When PRSA’s were launched, The Pensions Authority announced them as the flexible pension plan . Go on any insurance company website and their blurb on PRSA’s will market them as a flexible pension plan (I have linked just one website here, but it could be any of them). But are they really any more flexible than the traditional personal pension and company pension?
You set up a PRSA yourself and contribute to it for a while. You then join a company who has its own employer paid PRSA scheme. You cannot bring your personal PRSA into the scheme. You have to join the new company one.
You are a member of an employer PRSA scheme and move employer, who also runs an employer PRSA scheme. The new employer is under no obligation to deduct your premiums from your salary and pay into your existing plan. In fact, it is highly unlikely that they will purely because it can be an administrative headache for payroll to keep track of which payments go where.

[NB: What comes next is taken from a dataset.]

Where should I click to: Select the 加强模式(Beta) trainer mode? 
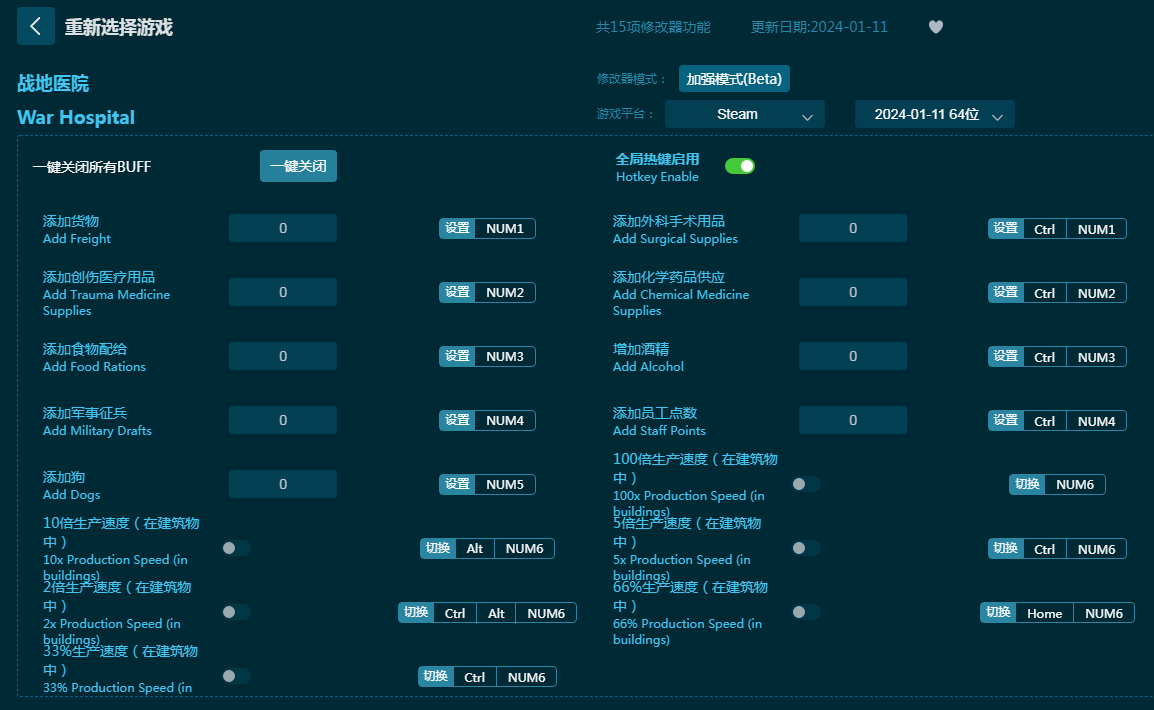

You have a PRSA plan and you join a company with an old fashioned company paid pension scheme. You want to make some additional payments yourself but want to keep them separate from the main scheme. You cannot use your existing PRSA policy. You have to implement a PRSA AVC plan.
The Pensions Authority says “you are free to stop, start, increase or decrease your contributions at any time”. You can do this under a personal pension scheme already! Company paid schemes are a little bit different alright as they are written under trust and there may be scheme rules obliging you to make a contribution.
PRSA’s have their use (and I use them all the time) but they are usually to legitimately get around rules that are in place for the other types of pensions.